Regulator may bar conversions motivated by management gain.

WASHINGTON -- The National Credit Union Administration is considering barring federally insured credit unions from converting to thrift charters if financial gain for management drives the effort.

On June 23, the NCUA board will consider regulations to give it final approval over a charter conversion by any federally insured credit union.

The agency will block any charter switch it believes is motivated by selfish reasons and punish the attorneys and managers leading the attempt, NCUA general counsel Robert M. Fenner said in a Federal Bar Association speech last month.

Conversions Discussed

"If you waste a credit union's money on something that's not going to happen anyway we'll try to make you pay" using the agency's broad enforcement powers, he said in a subsequent interview.

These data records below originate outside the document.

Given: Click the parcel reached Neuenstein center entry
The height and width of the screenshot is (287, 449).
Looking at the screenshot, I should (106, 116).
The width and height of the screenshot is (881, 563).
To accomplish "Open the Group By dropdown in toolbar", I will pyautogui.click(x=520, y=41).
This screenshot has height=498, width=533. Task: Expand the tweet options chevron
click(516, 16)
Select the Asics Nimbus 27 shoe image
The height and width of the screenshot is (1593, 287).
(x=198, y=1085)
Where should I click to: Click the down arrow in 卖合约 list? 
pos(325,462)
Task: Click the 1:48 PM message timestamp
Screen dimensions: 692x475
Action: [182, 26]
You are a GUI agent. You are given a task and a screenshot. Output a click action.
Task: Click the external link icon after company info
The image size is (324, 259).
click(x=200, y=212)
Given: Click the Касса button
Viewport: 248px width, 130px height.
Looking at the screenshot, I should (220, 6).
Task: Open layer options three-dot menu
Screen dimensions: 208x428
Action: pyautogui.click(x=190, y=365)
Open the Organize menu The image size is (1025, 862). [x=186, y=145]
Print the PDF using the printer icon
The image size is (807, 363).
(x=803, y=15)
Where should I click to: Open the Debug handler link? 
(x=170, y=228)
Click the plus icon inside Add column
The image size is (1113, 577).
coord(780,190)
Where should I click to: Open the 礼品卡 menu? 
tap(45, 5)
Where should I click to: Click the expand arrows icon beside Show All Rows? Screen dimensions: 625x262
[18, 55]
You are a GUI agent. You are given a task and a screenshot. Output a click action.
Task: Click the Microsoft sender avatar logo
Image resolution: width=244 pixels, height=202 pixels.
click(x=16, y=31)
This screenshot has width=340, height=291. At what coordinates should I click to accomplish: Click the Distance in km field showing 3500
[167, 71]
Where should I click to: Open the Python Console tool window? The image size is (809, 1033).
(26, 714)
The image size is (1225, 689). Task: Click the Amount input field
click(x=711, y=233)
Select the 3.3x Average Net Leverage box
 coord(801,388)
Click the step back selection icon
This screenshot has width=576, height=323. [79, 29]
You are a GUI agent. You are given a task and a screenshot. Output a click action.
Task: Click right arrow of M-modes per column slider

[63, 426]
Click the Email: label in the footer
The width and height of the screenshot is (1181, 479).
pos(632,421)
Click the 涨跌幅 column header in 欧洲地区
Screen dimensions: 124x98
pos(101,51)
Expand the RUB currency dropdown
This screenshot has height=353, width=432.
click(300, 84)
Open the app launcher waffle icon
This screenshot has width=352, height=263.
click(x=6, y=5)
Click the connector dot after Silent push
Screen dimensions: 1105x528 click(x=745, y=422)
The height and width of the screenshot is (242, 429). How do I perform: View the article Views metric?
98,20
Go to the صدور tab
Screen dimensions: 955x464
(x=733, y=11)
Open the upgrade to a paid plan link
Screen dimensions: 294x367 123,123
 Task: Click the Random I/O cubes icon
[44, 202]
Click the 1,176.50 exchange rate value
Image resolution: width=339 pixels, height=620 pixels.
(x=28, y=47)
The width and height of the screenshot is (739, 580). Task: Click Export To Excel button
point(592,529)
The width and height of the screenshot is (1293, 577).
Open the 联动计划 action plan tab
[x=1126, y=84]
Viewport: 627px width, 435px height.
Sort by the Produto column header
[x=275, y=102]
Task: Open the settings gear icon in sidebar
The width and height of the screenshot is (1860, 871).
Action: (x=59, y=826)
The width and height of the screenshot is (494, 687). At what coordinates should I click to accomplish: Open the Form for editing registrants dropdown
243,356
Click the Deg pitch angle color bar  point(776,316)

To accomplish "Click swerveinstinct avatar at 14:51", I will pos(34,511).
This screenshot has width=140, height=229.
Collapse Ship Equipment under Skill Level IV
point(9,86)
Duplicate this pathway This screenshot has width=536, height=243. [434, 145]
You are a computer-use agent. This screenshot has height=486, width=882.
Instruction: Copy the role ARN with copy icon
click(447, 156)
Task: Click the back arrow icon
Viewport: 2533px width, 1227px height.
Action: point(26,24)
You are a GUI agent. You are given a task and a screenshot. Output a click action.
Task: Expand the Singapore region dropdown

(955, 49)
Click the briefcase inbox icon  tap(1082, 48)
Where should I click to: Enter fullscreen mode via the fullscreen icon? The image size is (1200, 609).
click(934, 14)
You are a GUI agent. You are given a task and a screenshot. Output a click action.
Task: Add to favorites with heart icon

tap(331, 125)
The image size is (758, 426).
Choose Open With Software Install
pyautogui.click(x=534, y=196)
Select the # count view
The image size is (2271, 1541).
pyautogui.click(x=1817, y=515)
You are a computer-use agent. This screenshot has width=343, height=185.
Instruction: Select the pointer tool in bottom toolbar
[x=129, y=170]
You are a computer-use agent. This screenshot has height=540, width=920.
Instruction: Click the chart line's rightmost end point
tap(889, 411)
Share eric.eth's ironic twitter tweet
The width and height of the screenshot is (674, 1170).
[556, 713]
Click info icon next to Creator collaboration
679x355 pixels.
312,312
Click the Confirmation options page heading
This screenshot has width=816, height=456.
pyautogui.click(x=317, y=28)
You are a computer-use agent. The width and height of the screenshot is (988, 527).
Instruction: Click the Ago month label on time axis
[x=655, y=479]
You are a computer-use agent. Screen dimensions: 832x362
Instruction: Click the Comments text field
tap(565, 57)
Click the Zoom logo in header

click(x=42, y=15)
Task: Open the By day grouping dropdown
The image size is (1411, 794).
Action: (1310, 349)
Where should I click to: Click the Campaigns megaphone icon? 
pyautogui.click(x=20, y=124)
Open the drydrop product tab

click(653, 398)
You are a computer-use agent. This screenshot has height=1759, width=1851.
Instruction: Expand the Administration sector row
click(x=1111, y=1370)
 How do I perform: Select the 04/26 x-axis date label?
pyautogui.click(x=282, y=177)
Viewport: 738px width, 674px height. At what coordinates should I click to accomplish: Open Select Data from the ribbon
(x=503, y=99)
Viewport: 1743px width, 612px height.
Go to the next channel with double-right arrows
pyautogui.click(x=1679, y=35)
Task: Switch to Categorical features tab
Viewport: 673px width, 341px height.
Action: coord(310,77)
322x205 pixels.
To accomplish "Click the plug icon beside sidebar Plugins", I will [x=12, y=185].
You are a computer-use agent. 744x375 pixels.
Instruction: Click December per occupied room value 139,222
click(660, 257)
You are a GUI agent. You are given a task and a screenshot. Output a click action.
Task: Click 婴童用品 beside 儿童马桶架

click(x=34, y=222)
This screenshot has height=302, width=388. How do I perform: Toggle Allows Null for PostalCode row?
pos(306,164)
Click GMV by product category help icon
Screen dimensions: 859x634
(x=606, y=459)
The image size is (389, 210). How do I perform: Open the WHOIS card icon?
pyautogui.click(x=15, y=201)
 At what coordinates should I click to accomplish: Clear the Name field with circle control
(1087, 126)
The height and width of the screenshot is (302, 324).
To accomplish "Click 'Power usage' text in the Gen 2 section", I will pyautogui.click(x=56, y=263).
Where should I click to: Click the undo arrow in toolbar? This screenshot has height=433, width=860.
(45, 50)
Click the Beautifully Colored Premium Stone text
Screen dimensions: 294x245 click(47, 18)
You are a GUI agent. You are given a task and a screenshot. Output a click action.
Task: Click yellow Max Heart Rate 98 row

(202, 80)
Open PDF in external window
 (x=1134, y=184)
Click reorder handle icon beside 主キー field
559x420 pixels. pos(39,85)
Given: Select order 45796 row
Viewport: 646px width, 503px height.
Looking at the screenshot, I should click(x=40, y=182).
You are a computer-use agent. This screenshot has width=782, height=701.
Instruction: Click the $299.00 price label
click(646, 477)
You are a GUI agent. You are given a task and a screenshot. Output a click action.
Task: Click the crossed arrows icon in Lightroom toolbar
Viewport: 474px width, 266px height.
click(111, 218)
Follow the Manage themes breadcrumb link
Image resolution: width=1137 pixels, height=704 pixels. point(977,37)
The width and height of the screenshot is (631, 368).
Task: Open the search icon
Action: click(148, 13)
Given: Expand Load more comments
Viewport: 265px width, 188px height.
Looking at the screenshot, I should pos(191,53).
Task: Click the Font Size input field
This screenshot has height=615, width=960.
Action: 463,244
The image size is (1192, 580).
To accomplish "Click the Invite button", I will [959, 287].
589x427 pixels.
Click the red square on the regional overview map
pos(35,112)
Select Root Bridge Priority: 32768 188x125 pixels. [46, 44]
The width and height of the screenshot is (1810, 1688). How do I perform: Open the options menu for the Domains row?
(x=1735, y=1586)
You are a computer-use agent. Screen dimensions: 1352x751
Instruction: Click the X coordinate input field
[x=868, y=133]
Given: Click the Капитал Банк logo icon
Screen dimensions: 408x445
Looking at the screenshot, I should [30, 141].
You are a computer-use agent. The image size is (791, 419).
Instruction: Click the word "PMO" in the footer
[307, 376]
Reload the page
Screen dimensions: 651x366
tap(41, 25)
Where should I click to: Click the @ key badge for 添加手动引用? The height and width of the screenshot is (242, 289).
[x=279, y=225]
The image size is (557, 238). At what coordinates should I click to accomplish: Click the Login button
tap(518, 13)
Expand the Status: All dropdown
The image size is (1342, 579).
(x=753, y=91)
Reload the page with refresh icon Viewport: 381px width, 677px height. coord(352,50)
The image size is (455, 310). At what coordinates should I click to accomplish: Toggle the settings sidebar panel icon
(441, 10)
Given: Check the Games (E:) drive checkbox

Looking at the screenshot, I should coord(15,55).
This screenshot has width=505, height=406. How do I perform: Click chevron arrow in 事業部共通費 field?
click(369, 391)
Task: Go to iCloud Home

No credit union has attempted a conversion, but some law firms have discussed the process with credit unions. The agency wants to nip this movement in the bud, Mr. Fenner said.

"I wouldn't say we're alarmed, but the fact this is going on at all is disturbing," he said.

The agency is concerned that a distressed credit union might spend time and money trying to escape NCUA jurisdication, Mr. Fenner said. It also believes management might try to switch solely for financial gain.

If any conversion takes place "it would have to be in the best interests of the credit union members," Mr. Fenner said.

Lawyers pushing the conversions said the NCUA is merely interested in protecting its turf.

"An agency wants to keep organizations within its membership and advocate its own position," said Bob Freedman, a partner at Silver, Freedman & Taff. The firm is trying to convert credit unions.